→ **YOUR ASSIGNMENT**: The entries below are to be written out again without alteration.

→ **RECORDS FOR PROCESSING**:
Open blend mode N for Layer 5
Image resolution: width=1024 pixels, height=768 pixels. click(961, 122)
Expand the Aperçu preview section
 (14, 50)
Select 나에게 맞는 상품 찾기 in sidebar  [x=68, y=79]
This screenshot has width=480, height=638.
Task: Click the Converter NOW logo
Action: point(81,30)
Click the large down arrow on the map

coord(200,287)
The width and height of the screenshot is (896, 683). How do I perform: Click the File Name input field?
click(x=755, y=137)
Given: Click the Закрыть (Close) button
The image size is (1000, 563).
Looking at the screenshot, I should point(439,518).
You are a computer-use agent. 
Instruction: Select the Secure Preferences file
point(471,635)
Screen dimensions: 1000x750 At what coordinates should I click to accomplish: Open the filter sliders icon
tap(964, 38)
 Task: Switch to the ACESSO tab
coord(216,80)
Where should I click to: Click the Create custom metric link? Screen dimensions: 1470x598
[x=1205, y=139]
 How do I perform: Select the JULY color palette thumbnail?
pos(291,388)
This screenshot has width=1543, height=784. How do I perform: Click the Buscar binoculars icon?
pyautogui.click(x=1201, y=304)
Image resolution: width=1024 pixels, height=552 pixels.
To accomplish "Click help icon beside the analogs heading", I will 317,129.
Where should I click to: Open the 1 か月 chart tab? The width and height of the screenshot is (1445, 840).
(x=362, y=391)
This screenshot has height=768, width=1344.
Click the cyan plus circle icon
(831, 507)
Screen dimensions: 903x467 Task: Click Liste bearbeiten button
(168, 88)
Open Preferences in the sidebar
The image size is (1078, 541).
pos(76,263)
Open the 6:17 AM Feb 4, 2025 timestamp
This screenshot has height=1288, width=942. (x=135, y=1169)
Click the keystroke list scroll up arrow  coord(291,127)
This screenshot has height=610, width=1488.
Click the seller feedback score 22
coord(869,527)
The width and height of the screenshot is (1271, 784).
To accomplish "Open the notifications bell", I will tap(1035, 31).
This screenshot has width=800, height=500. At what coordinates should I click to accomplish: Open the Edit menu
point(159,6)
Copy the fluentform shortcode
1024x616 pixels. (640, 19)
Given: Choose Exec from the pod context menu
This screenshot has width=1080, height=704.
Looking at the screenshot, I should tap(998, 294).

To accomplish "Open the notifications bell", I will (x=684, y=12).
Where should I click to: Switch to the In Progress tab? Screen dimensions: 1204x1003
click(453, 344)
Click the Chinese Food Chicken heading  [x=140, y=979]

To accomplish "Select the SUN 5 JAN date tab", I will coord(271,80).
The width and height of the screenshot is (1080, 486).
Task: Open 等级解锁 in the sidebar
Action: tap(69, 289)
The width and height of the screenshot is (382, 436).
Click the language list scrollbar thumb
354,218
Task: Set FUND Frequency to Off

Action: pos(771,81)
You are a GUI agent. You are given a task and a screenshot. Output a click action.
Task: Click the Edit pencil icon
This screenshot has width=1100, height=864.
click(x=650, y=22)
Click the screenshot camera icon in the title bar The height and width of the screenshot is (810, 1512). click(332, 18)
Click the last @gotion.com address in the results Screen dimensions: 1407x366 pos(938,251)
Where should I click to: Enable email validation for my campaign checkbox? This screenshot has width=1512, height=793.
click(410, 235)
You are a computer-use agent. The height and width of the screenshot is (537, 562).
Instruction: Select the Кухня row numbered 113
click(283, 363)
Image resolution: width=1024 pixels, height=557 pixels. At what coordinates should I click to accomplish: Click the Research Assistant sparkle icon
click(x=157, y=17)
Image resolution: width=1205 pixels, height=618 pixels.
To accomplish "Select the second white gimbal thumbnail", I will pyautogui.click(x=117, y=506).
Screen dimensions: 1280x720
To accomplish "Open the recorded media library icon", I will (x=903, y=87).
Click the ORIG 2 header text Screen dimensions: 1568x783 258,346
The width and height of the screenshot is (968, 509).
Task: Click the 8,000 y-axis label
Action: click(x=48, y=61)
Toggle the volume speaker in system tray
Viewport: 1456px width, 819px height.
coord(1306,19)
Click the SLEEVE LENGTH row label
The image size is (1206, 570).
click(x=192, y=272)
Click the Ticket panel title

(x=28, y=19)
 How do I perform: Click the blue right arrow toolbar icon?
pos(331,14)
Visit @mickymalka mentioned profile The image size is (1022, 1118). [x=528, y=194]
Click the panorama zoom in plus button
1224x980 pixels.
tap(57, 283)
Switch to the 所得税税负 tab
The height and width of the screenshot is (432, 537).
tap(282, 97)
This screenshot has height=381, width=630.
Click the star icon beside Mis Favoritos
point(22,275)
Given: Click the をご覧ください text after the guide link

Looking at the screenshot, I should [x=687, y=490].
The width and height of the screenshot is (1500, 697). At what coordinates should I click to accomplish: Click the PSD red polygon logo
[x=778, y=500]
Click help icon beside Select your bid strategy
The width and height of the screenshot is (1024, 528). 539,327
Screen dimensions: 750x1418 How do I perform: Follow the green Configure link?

→ **PROBLEM SOLUTION**:
Open blend mode N for Layer 5
Image resolution: width=1024 pixels, height=768 pixels. click(961, 122)
Expand the Aperçu preview section
 (14, 50)
Select 나에게 맞는 상품 찾기 in sidebar  [x=68, y=79]
This screenshot has width=480, height=638.
Task: Click the Converter NOW logo
Action: point(81,30)
Click the large down arrow on the map

coord(200,287)
The width and height of the screenshot is (896, 683). How do I perform: Click the File Name input field?
click(x=755, y=137)
Given: Click the Закрыть (Close) button
The image size is (1000, 563).
Looking at the screenshot, I should point(439,518).
You are a computer-use agent. 
Instruction: Select the Secure Preferences file
point(471,635)
Screen dimensions: 1000x750 At what coordinates should I click to accomplish: Open the filter sliders icon
tap(964, 38)
 Task: Switch to the ACESSO tab
coord(216,80)
Where should I click to: Click the Create custom metric link? Screen dimensions: 1470x598
[x=1205, y=139]
 How do I perform: Select the JULY color palette thumbnail?
pos(291,388)
This screenshot has width=1543, height=784. How do I perform: Click the Buscar binoculars icon?
pyautogui.click(x=1201, y=304)
Image resolution: width=1024 pixels, height=552 pixels.
To accomplish "Click help icon beside the analogs heading", I will 317,129.
Where should I click to: Open the 1 か月 chart tab? The width and height of the screenshot is (1445, 840).
(x=362, y=391)
This screenshot has height=768, width=1344.
Click the cyan plus circle icon
(831, 507)
Screen dimensions: 903x467 Task: Click Liste bearbeiten button
(168, 88)
Open Preferences in the sidebar
The image size is (1078, 541).
pos(76,263)
Open the 6:17 AM Feb 4, 2025 timestamp
This screenshot has height=1288, width=942. (x=135, y=1169)
Click the keystroke list scroll up arrow  coord(291,127)
This screenshot has height=610, width=1488.
Click the seller feedback score 22
coord(869,527)
The width and height of the screenshot is (1271, 784).
To accomplish "Open the notifications bell", I will tap(1035, 31).
This screenshot has width=800, height=500. At what coordinates should I click to accomplish: Open the Edit menu
point(159,6)
Copy the fluentform shortcode
1024x616 pixels. (640, 19)
Given: Choose Exec from the pod context menu
This screenshot has width=1080, height=704.
Looking at the screenshot, I should tap(998, 294).

To accomplish "Open the notifications bell", I will (x=684, y=12).
Where should I click to: Switch to the In Progress tab? Screen dimensions: 1204x1003
click(453, 344)
Click the Chinese Food Chicken heading  [x=140, y=979]

To accomplish "Select the SUN 5 JAN date tab", I will coord(271,80).
The width and height of the screenshot is (1080, 486).
Task: Open 等级解锁 in the sidebar
Action: tap(69, 289)
The width and height of the screenshot is (382, 436).
Click the language list scrollbar thumb
354,218
Task: Set FUND Frequency to Off

Action: pos(771,81)
You are a GUI agent. You are given a task and a screenshot. Output a click action.
Task: Click the Edit pencil icon
This screenshot has width=1100, height=864.
click(x=650, y=22)
Click the screenshot camera icon in the title bar The height and width of the screenshot is (810, 1512). click(332, 18)
Click the last @gotion.com address in the results Screen dimensions: 1407x366 pos(938,251)
Where should I click to: Enable email validation for my campaign checkbox? This screenshot has width=1512, height=793.
click(410, 235)
You are a computer-use agent. The height and width of the screenshot is (537, 562).
Instruction: Select the Кухня row numbered 113
click(283, 363)
Image resolution: width=1024 pixels, height=557 pixels. At what coordinates should I click to accomplish: Click the Research Assistant sparkle icon
click(x=157, y=17)
Image resolution: width=1205 pixels, height=618 pixels.
To accomplish "Select the second white gimbal thumbnail", I will pyautogui.click(x=117, y=506).
Screen dimensions: 1280x720
To accomplish "Open the recorded media library icon", I will (x=903, y=87).
Click the ORIG 2 header text Screen dimensions: 1568x783 258,346
The width and height of the screenshot is (968, 509).
Task: Click the 8,000 y-axis label
Action: click(x=48, y=61)
Toggle the volume speaker in system tray
Viewport: 1456px width, 819px height.
coord(1306,19)
Click the SLEEVE LENGTH row label
The image size is (1206, 570).
click(x=192, y=272)
Click the Ticket panel title

(x=28, y=19)
 How do I perform: Click the blue right arrow toolbar icon?
pos(331,14)
Visit @mickymalka mentioned profile The image size is (1022, 1118). [x=528, y=194]
Click the panorama zoom in plus button
1224x980 pixels.
tap(57, 283)
Switch to the 所得税税负 tab
The height and width of the screenshot is (432, 537).
tap(282, 97)
This screenshot has height=381, width=630.
Click the star icon beside Mis Favoritos
point(22,275)
Given: Click the をご覧ください text after the guide link

Looking at the screenshot, I should [x=687, y=490].
The width and height of the screenshot is (1500, 697). At what coordinates should I click to accomplish: Click the PSD red polygon logo
[x=778, y=500]
Click help icon beside Select your bid strategy
The width and height of the screenshot is (1024, 528). 539,327
Screen dimensions: 750x1418 How do I perform: Follow the green Configure link?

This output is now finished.